*YOUR OBJECTIVE*
The entire listing, reproduced exactly and stripped of images, is the expected output.

───

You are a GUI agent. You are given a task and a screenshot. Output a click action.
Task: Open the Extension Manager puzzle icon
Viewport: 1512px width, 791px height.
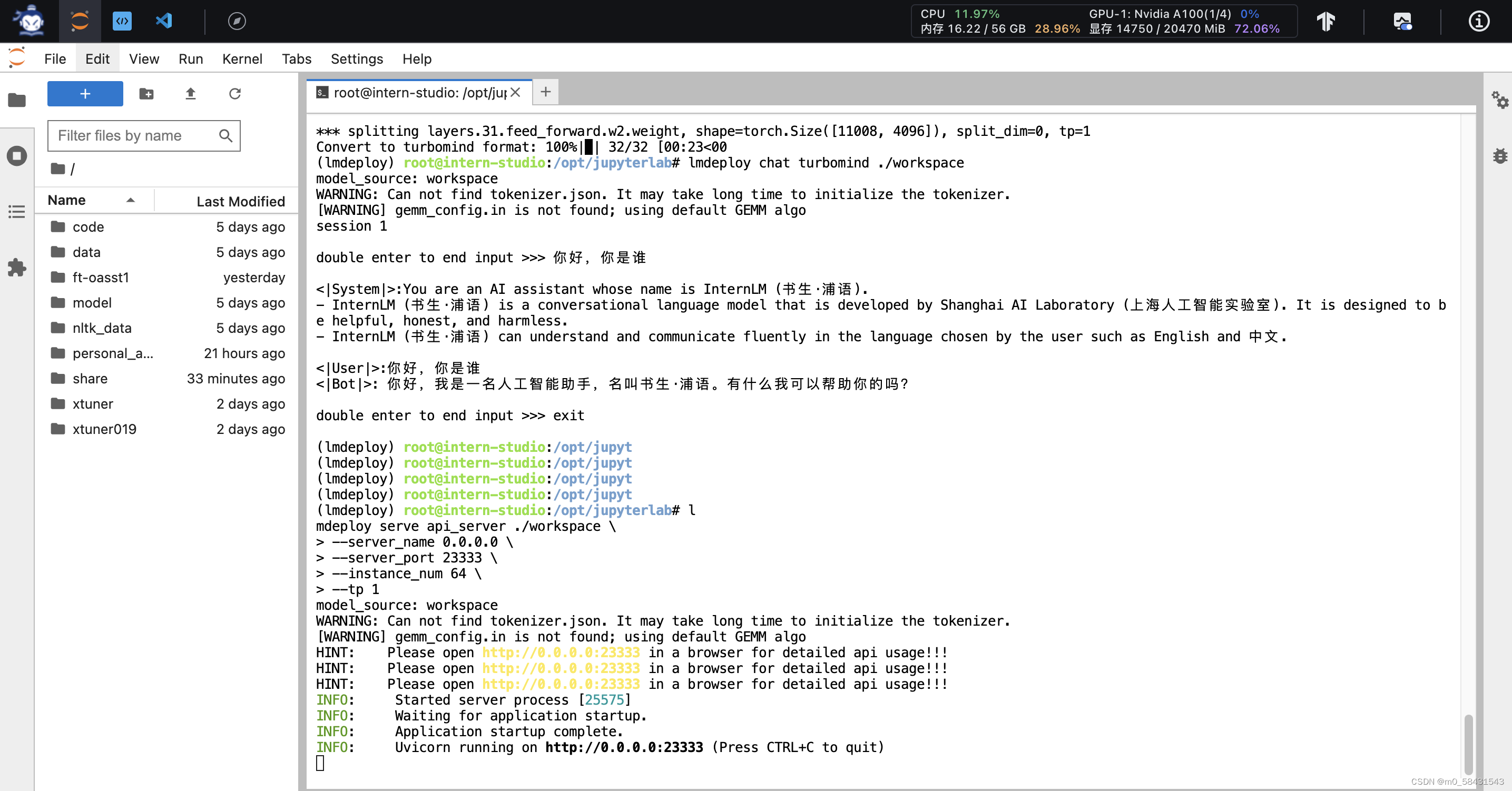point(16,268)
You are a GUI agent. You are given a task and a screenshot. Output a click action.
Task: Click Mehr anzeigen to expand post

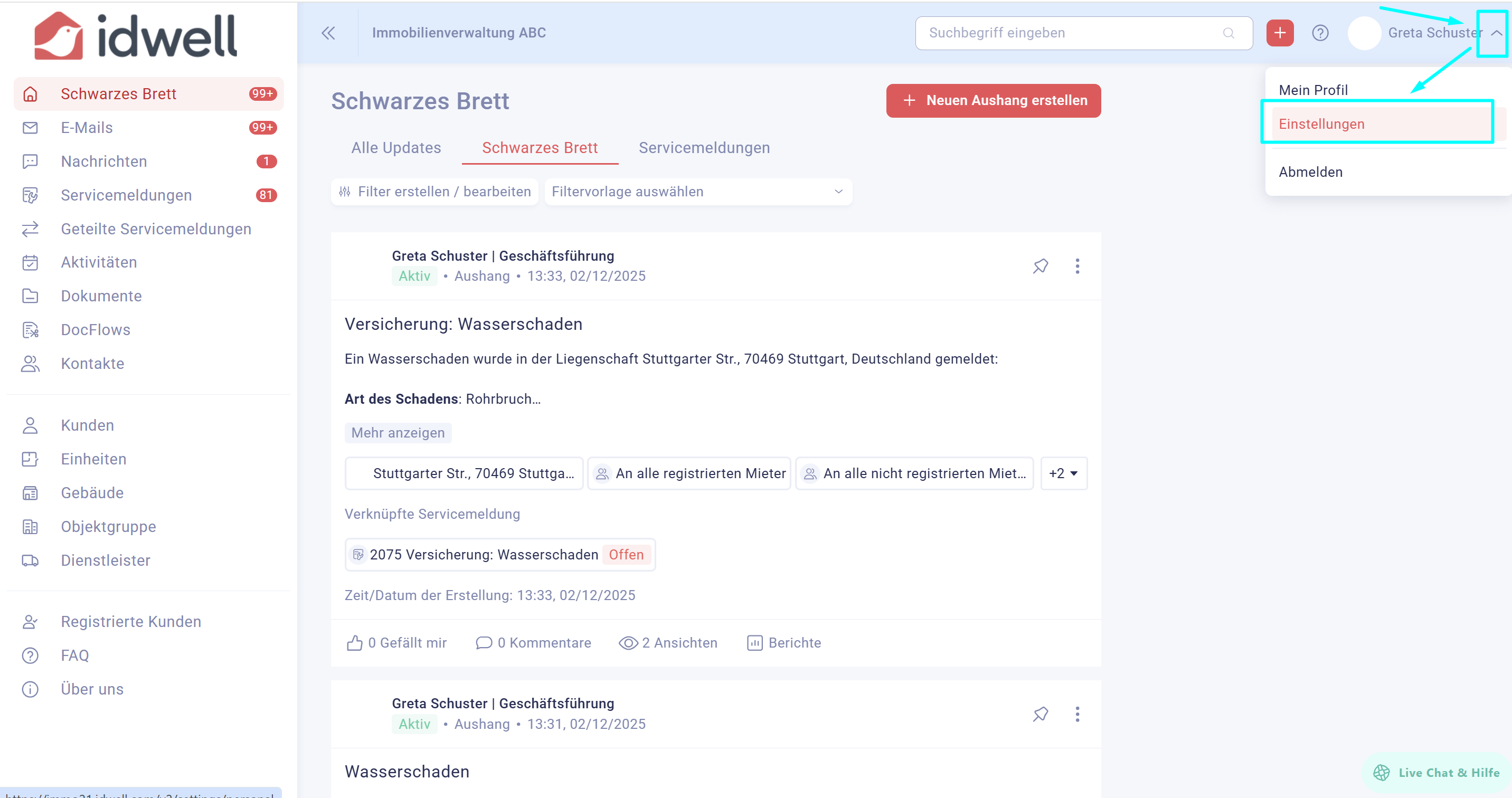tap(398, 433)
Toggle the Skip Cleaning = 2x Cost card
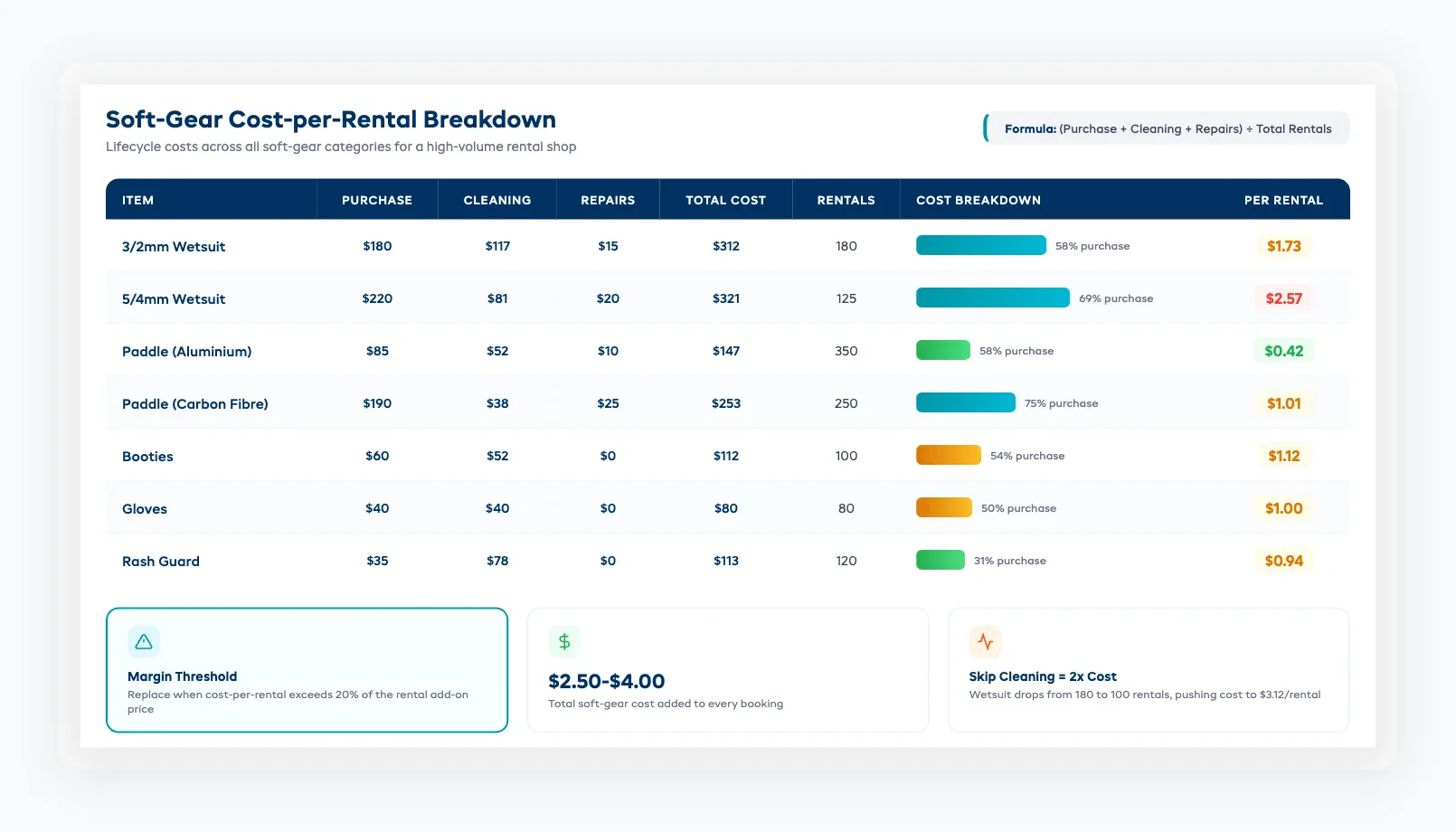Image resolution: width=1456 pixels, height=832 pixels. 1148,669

───

*WRITTEN SOLUTION*
You are a GUI agent. You are given a task and a screenshot. Output a click action.
Task: Open the Extension Manager puzzle icon
Viewport: 1512px width, 791px height.
point(16,268)
You are a GUI agent. You are given a task and a screenshot. Output a click action.
Task: Click Mehr anzeigen to expand post

tap(398, 433)
Toggle the Skip Cleaning = 2x Cost card
Image resolution: width=1456 pixels, height=832 pixels. 1148,669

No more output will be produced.